Compared to inanimate trellises, these living trellises provide other benefits such as increased pollination, food, and shade.
9. Maximizes Space
One of the main problems with suburban gardening is that you have a limited amount of space. In the US, this means an average of about 1/8 of an acre (source). However, many companion plants can be grown together to maximize your garden space.
For example, in food forests, companion plants are often grown in specific layers such as overstories and understories to capture as much sunlight as possible. Ideally, food forests allow little to no sun to reach the ground (similar to a healthy, real forest).
As a great example, James Prigioni from the popular YouTube channel The Gardening Channel With James Prigioni has grown an amazingly abundant food forest in his 1/3 acre backyard in New Jersey. He’s growing tons of plants together including apples, peaches, grapes, and tomatoes.
While it can take time, growing a food forest is an exciting way to grow a garden while getting the best efficiency in terms of space and harvest.
10. Produces More Food
Today, we often believe that the only way to grow more food is to add more chemical fertilizer. This has been the line of thinking since chemical fertilizers were invented in 1903.
However, we’re now finding out that while these industrial fertilizers can help in the short term, they often have long-term consequences that ultimately turn living soil into dead dirt. And once the soil dies, it also has a series of negative cascading effects on the remaining plants and animals.

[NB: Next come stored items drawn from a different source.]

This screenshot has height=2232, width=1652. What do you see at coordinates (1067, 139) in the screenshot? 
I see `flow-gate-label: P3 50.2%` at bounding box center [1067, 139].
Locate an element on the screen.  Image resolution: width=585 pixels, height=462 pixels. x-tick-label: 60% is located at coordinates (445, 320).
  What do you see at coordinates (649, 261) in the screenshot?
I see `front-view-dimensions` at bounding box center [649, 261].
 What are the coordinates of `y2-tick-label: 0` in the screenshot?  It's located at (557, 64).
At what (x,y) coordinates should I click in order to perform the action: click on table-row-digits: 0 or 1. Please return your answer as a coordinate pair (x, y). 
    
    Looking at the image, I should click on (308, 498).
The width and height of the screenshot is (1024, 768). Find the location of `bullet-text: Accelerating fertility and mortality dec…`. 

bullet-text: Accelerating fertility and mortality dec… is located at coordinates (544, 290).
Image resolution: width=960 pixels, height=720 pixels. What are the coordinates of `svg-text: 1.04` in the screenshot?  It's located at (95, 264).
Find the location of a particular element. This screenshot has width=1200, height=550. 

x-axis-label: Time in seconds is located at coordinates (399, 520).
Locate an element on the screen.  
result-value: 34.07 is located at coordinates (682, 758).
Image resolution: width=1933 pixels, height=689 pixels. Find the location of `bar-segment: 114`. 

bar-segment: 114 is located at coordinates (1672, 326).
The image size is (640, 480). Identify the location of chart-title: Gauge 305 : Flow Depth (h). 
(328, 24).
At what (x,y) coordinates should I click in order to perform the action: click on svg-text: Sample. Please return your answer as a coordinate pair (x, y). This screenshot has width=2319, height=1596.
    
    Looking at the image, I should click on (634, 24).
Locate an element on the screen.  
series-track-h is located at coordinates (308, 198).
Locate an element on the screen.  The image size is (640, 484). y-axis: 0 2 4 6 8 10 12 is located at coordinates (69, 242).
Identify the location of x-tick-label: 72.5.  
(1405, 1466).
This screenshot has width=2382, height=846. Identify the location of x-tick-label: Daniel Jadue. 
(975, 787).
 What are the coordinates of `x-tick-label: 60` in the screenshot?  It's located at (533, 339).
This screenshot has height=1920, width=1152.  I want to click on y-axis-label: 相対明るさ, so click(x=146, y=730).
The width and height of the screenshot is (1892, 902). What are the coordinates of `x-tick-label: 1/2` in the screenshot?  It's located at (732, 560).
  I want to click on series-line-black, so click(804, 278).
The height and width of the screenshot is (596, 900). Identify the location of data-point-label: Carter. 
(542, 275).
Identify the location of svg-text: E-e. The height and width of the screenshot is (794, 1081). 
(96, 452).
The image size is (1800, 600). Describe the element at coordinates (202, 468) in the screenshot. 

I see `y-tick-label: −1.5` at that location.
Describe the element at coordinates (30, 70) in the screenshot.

Clearly, agriculture was not also invented in 1903—it’s been largely successful for many thousands of years and across countless civilizations.
So, what did we do before chemical fertilizers?
In cultures that were more synchronized with nature, such as the Native Americans, crop rotation and intercropping were popular and effective methods. Again, the Three Sisters is a great example of their understanding of intercropping and companion plants.
And we can still bring these benefits into today’s age.
A recent study showed that planting companion plants alongside strawberries significantly increased the yield and market quality of the berries—as much as 35% more fruits, and 32% more yield by weight (source).
In this study, the companion plant used was borage and specifically increased the number of pollinating flies for the strawberries. However, other flowering plants can have a similar effect, and benefit more than just strawberry plants.
Of course, the reason why many of us garden are to grow nutritious food, and companion plants are a helpful way to increase your harvests.
Keep in mind that there’s not one specific way to grow more food from companion plants. A combination of the other nine benefits above will also result in healthier, more abundant plants and harvests.
Final Thoughts
Just about every plant benefits another plant. Even dandelions (too often thought to be just a weed) provide numerous mutual benefits such as adding nitrogen, boosting pollination, and amending soil.
Before jumping into companion planting first, decide which of the above benefits you’d prefer the most. For example, many gardeners focus on the amount of food their plants produce. Others may want the best pollination and biodiversity.
So, choose the primary benefits you’re seeking. If it’s all of them, consider ranking them based on importance.
Action Step: Refer to the list above and choose the top three benefits you’d like for your garden, or rank these benefits in your preferred order (feel free to add other benefits I may have missed).
While corn, beans, and squash are the most famous pairing of companion plants, there are many others, all with their own benefits. And the best way to identify which plants are companion plants is to simply observe your garden.